◆ **Goal of the exercise**
Give the records below again exactly, and exclude each picture.
═══ Exercise materials
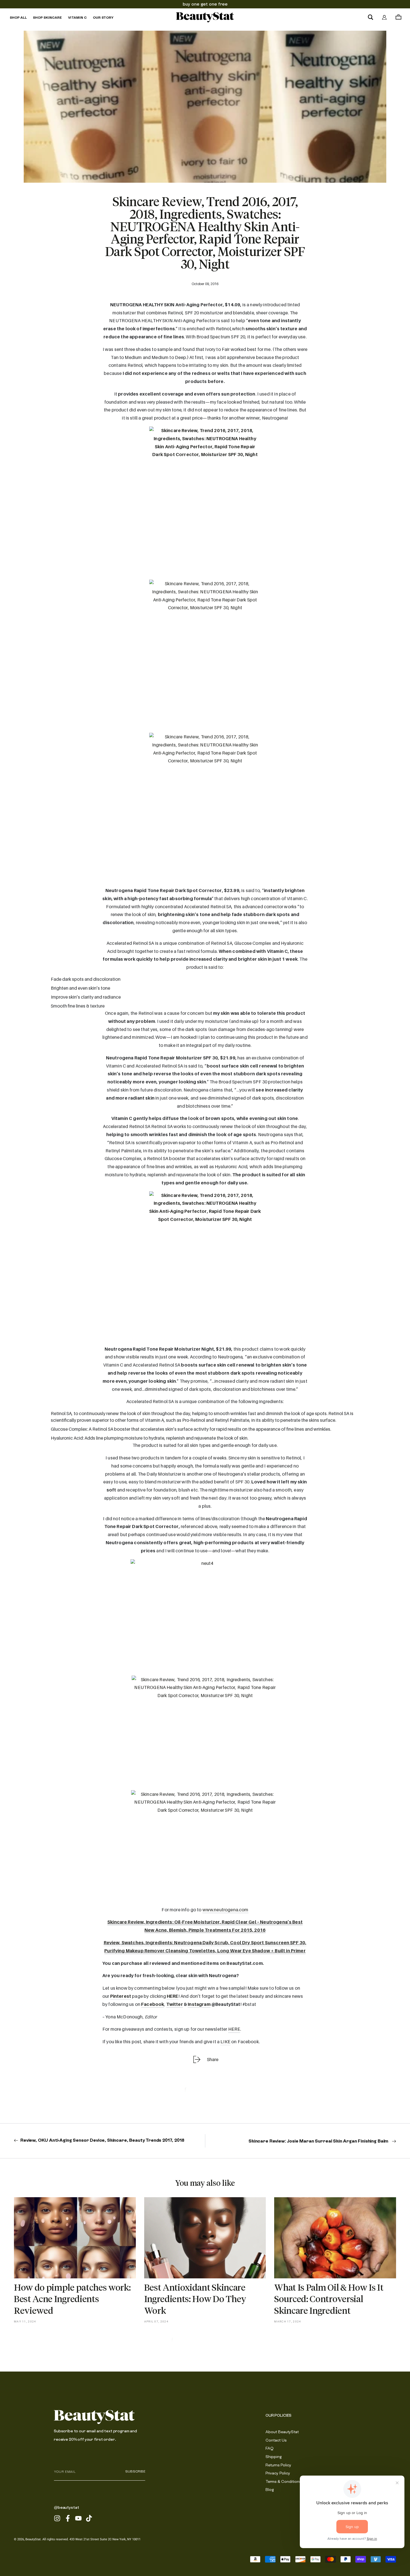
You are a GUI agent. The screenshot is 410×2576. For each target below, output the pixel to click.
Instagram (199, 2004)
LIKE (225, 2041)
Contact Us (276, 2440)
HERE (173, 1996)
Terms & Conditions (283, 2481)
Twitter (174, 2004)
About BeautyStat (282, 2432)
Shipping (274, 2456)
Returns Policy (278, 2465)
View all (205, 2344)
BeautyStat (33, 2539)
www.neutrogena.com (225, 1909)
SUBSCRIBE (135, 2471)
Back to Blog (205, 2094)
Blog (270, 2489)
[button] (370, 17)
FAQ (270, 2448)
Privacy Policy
══════
◆ **Your solution**
You are a GUI agent. The screenshot is 410×2576. For each target below, output the pixel to click.
Instagram (199, 2004)
LIKE (225, 2041)
Contact Us (276, 2440)
HERE (173, 1996)
Terms & Conditions (283, 2481)
Twitter (174, 2004)
About BeautyStat (282, 2432)
Shipping (274, 2456)
Returns Policy (278, 2465)
View all (205, 2344)
BeautyStat (33, 2539)
www.neutrogena.com (225, 1909)
SUBSCRIBE (135, 2471)
Back to Blog (205, 2094)
Blog (270, 2489)
[button] (370, 17)
FAQ (270, 2448)
Privacy Policy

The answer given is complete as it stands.